Hay quienes dicen que la mujer que a fines de la década del sesenta regenteaba el bar de un motel en las afueras de El Paso y que un día tiró la plancha de los bafles contra la pantalla del televisor durante la proyección de El príncipe y la corista en un canal retro era una resentida Marilyn; consecuentemente, hay quienes aseguran que para el casting de pasajeros de ¿Dónde está el piloto? se presentó una Norma Jean Baker (no Morteson) que era, aunque lo negaba, Marilyn o lo que quedaba de ella. No fue seleccionada, pero su nombre figura entre las postulantes y las pruebas de cámara lo atestiguarían. Incluso hay quienes aseguran –finalmente– que la anciana mujer desconocida que lloró largamente en el entierro de Di Maggio en marzo de 1999 era una dama platinada aún con lindísimas piernas. Quién otra podía ser sino ella...

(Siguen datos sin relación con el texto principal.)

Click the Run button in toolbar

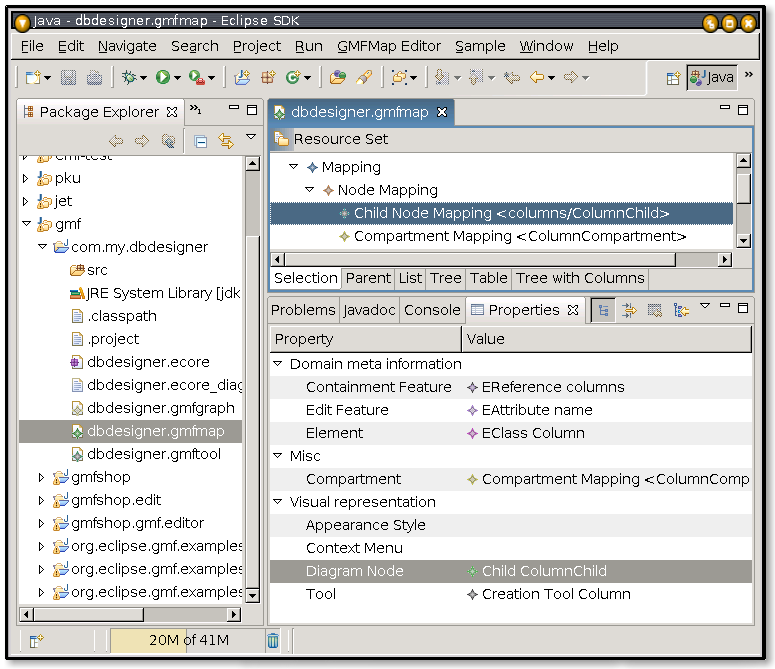click(162, 77)
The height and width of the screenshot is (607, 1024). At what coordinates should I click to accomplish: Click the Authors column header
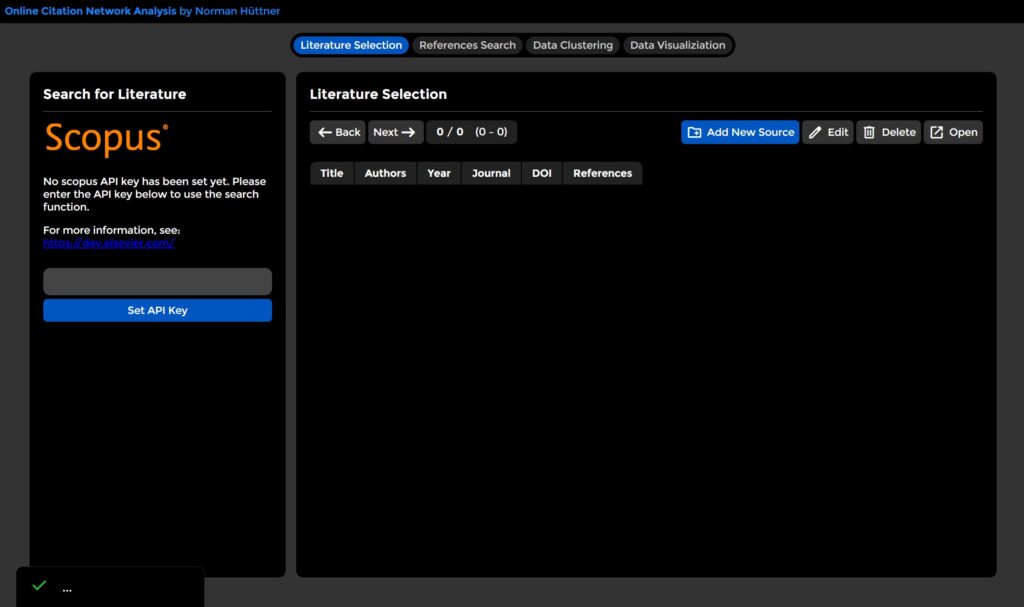[385, 173]
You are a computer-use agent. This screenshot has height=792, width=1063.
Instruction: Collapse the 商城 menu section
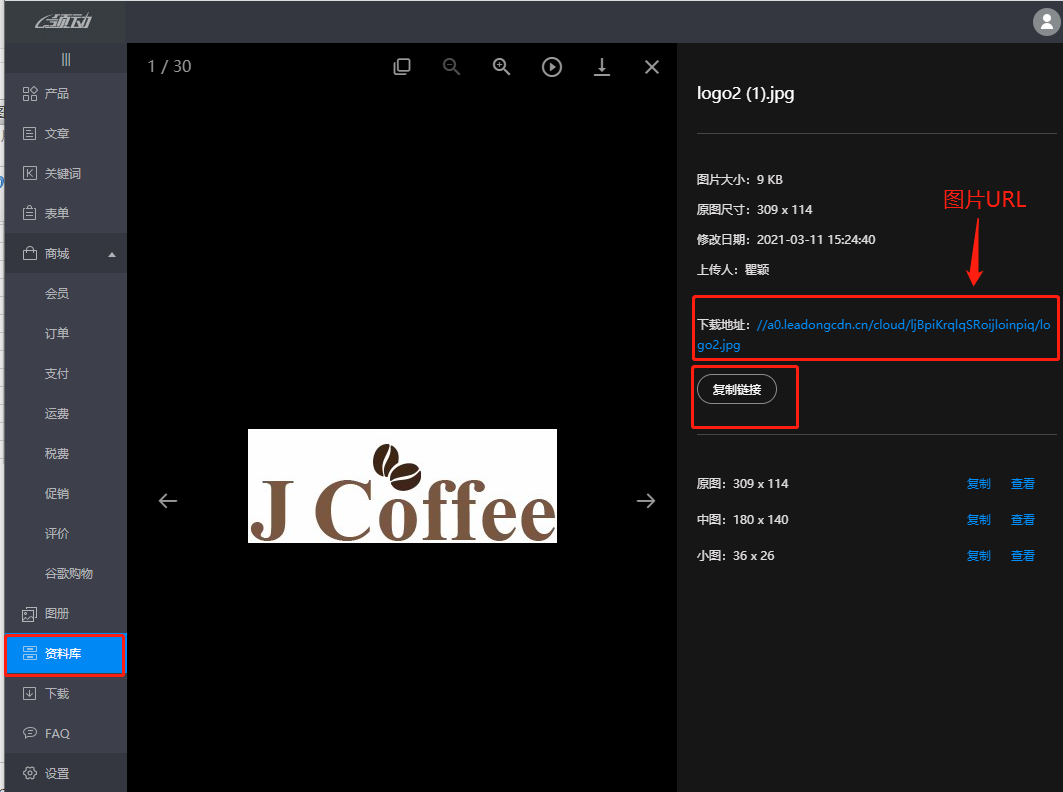coord(112,254)
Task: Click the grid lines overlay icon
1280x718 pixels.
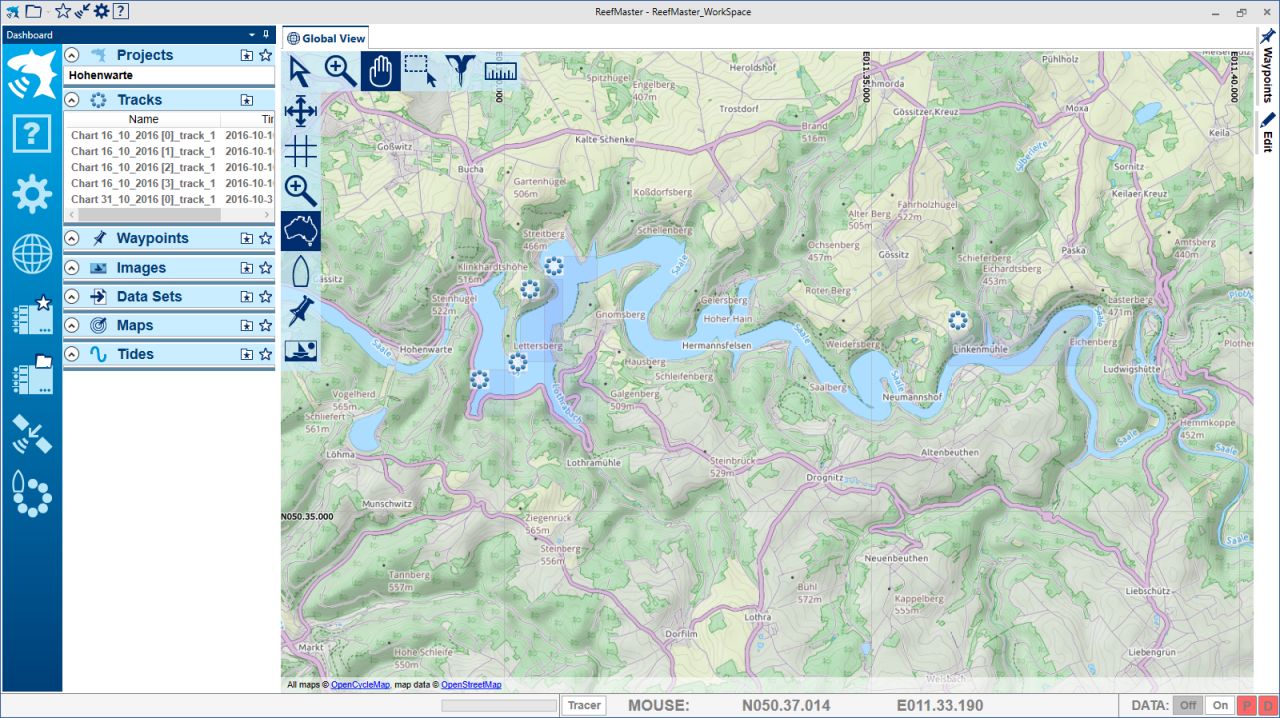Action: tap(300, 151)
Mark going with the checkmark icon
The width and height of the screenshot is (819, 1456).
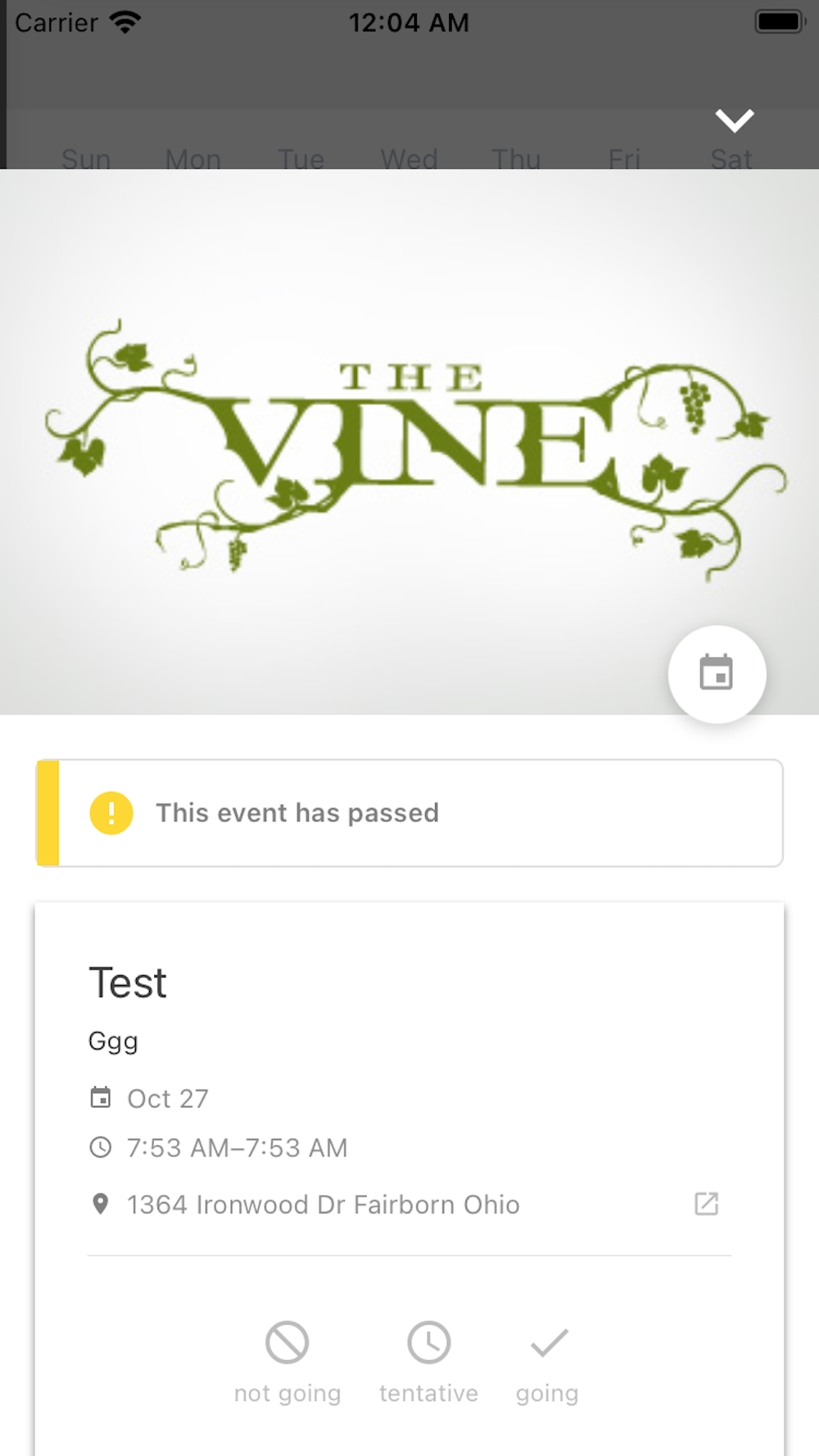pos(548,1342)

Pero todas estas versiones, con ser tristes o mediocres, son más estimulantes que la esquemática y supuestamente ejemplar versión de su vida que ha terminado consolidándose y perdurado para el fantástico sentido común de los medios conservadores globalizados: esa Madre Norma que vimos ayer en la CNN, sufrida pero sonriente viejita de 86 años, arrugada como una pasa de uva bajo la cofia blanca con rayita celeste, rodeada de niños flacos y barrigudos en su misión humanitaria al este de la antigua Birmania que dicen que es –desde hace medio siglo, secretamente– la verdadera Marilyn Monroe, no nos interesa.

Hubiéramos preferido –nos quedamos, bah con– el mito de la rubia hermosa y desgraciada que se fue de largo una noche de hace medio siglo para volver sólo en nuestros demorados sueños.